3 Things 11-24-25
- kdmann32
- Nov 23, 2025
- 3 min read

Thing One
The 2025-26 HSA Update (And What It Means For You)
If you haven’t reviewed your health-savings strategy in a while, now’s a good time. Two major changes are coming up for Health Savings Accounts (HSAs): higher contribution limits and broader eligibility thanks to changes in how Bronze-level health plans qualify.
What’s an HSA and Why Is It So Good?
An HSA (Health Savings Account) is one of the most tax-efficient tools you can use. It lets you set aside money before taxes, grow that money tax-free, and withdraw it tax-free for qualified medical expenses.
That’s triple tax advantage — something you don’t get anywhere else.Plus, the balance rolls over every year, it’s yours forever, and after age 65 you can even use it like a traditional IRA for non-medical expenses.
Bottom line: an HSA is one of the smartest ways to save for both current and future healthcare costs.
1. Higher HSA Contribution Limits
The IRS is raising how much you can put into your HSA:
· 2025: $4,300 individual / $8,550 family
· 2026: $4,400 individual / $8,750 family
· Catch-up (55+): still $1,000
More room to save tax-free = more long-term value.
2. Bronze Plans Will Qualify in 2026
Starting January 1, 2026, Marketplace Bronze (and Catastrophic) plans will officially be HSA-eligible. Historically, most Bronze plans didn’t meet IRS rules for HSAs — even though they had high deductibles. Now they will.
That means lower premiums and HSA eligibility, giving more people access to tax-free savings. So if you like the idea of lower monthly premiums but still want the benefits of an HSA, 2026 opens the door. And with limits increasing, the HSA keeps getting more attractive.
HSAs were already one of the best financial tools available — and these rule changes make them even better. If you want help comparing plans or figuring out an HSA contribution strategy, just let us know.
Thing Two
The Real Existential Crisis
The following excerpt was taken from an article written by Andrew Rice in New York Magazine:
“Last winter, the federal government released the results of its semi-annual reading and math tests of fourth- and eighth-graders, assessments that are considered the most authoritative measure of the state of learning in American elementary and middle schools. In nearly every category, the scores had plunged to levels unseen for decades—or ever. On reading tests, 40 percent of fourth-graders and one-third of eighth-graders performed below “basic,” the lowest threshold. A separate assessment of 12th-graders conducted this past spring—the first since schools were shuttered by the COVID pandemic—yielded similarly crushing results. Many graduated from high school without the ability to decipher this sentence. How can I assume that? The test asked them to define the word decipher, and 24 percent got it wrong.
“You can’t believe how low ‘below basic’ is,” says Carol Jago, a former public-school teacher who has served on the board that oversees . . . the National Assessment of Educational Progress. “The things that those kids aren’t able to do are frightening.”
According to the NAEP (National Assessment of Educational Progress) only 35% of American high school students in 2024 were proficient in reading and 22% in math, in which they ranked 28th out of 37 OECD countries.

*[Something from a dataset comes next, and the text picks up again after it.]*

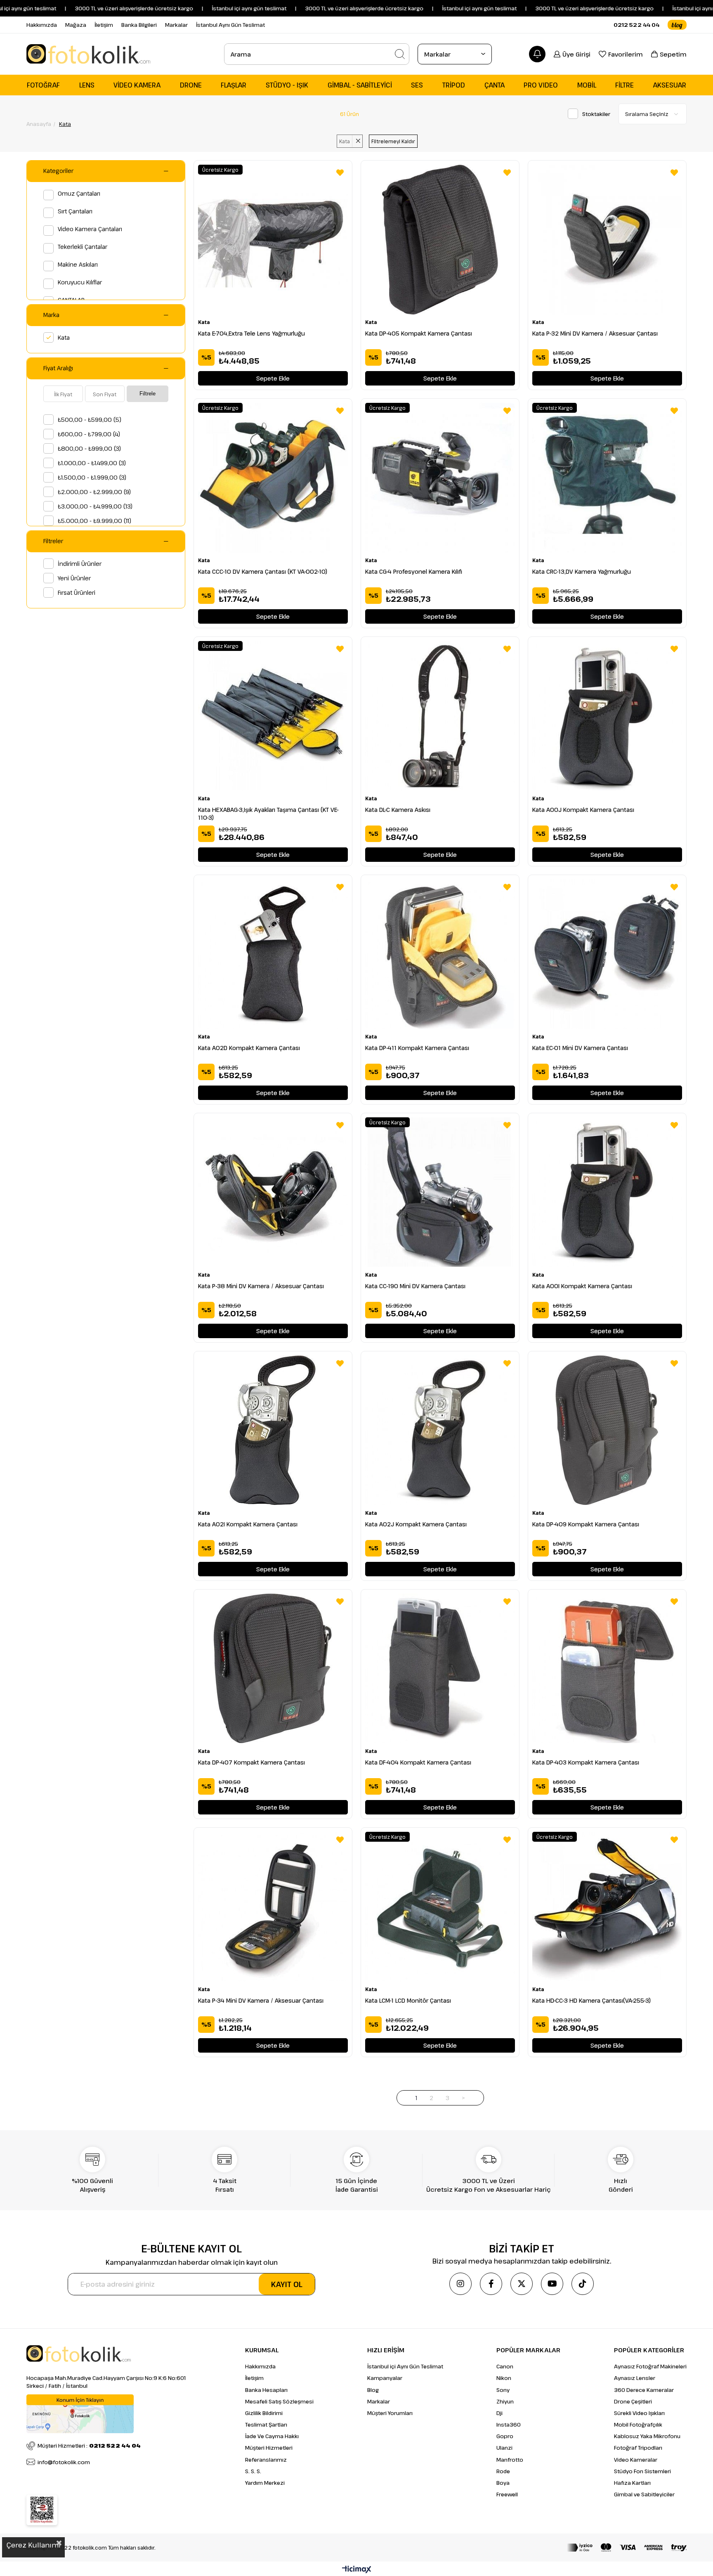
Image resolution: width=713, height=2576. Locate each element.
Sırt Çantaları (75, 211)
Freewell (507, 2494)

All this has happened even though we know how critical education is to the success of children, families, communities, and societies. This is the real existential crisis (the one we can do something about anyway), and it is also the real oppression from which minorities suffer. And sadly, it is being inflicted upon them by the group that publicly claims it is championing their cause. Below basic scores are the result of the "soft bigotry of low expectations" George W. Bush warned us not to give in to almost 30 years ago. But the political ideology that insists on “leveling the playing field” and atoning for historic racism has caused low expectations and mediocrity to become imbedded in education policy to the detriment of a generation of children. In the process they've advocated against apparent solutions like charter schools and vouchers. It’s time for them and anybody who plays politics with this issue to stop and reflect on the long-term damage their support for depriving kids/parents of choice and keeping them in failing schools is having on individuals and society.